**WORK ITEM**
Only some lines are wanted: please transcribe exactly those from the one containing "The width and" through the end of the data, pictures excluded.

[Records drawn from a dataset]

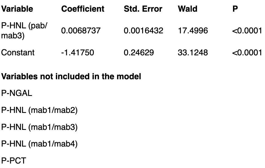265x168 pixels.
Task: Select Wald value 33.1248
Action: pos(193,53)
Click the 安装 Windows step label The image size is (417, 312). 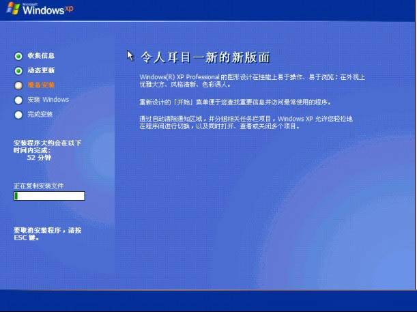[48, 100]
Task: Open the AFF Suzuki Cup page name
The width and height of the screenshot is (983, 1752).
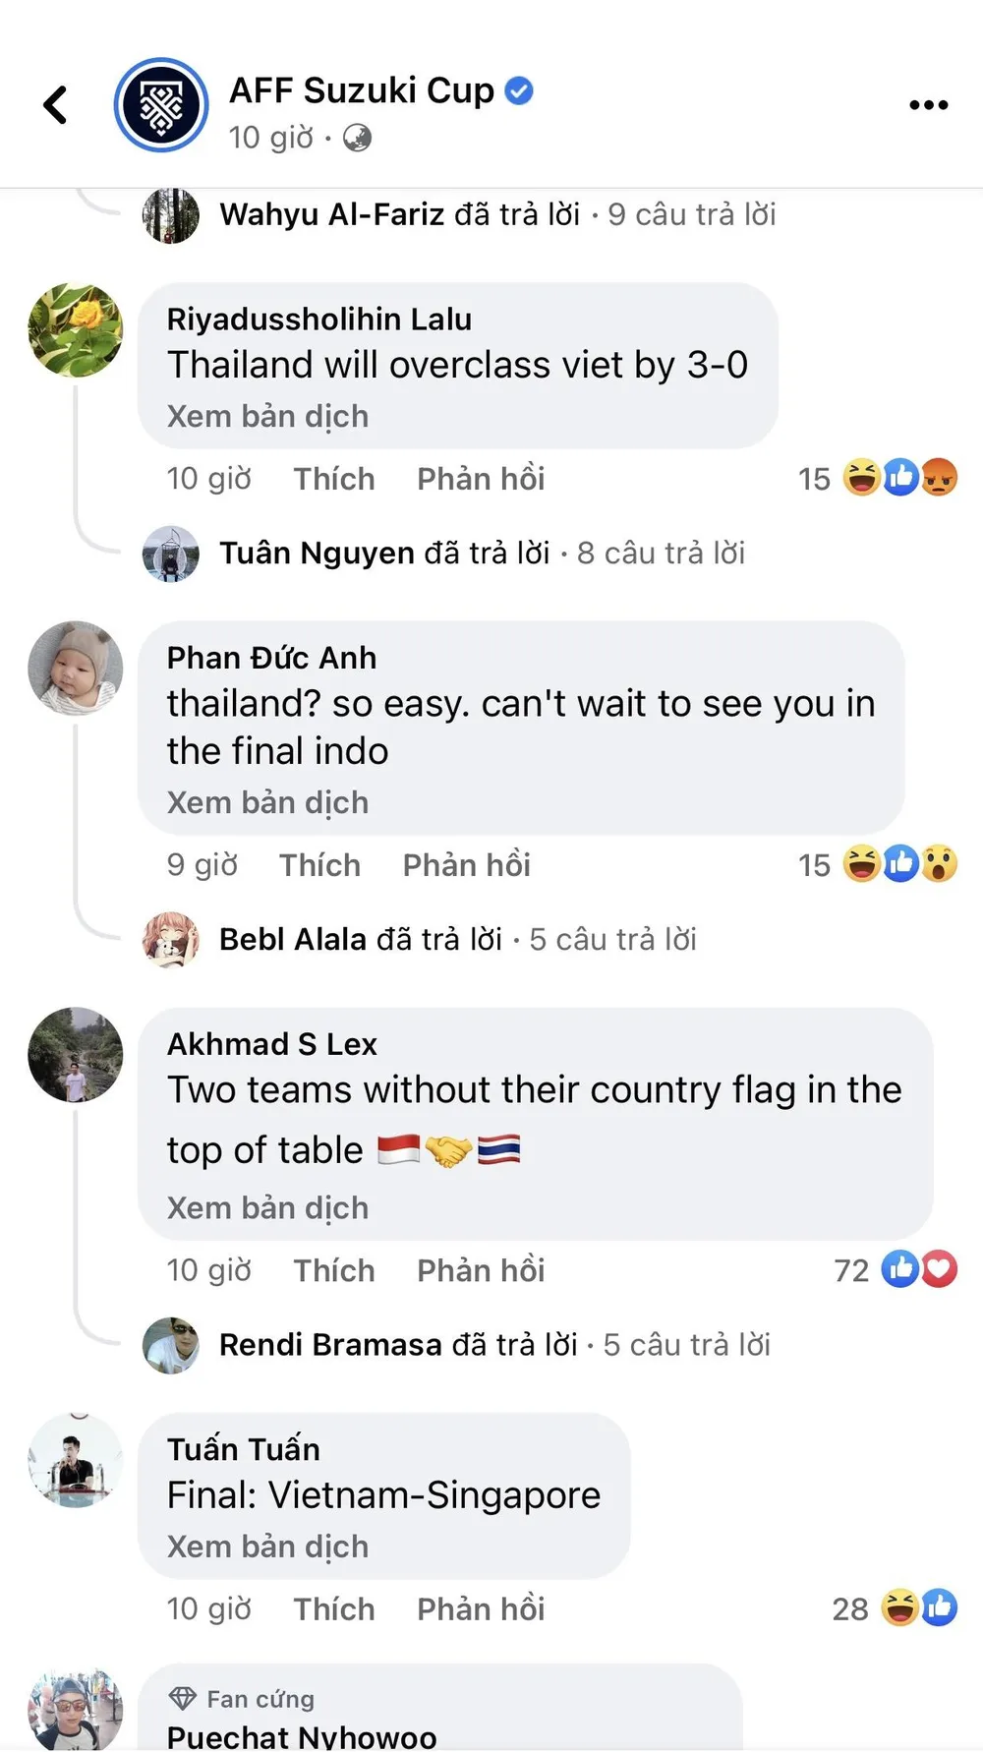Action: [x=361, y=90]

**ANSWER TO THIS EXERCISE**
The width and height of the screenshot is (983, 1752).
Action: [x=361, y=90]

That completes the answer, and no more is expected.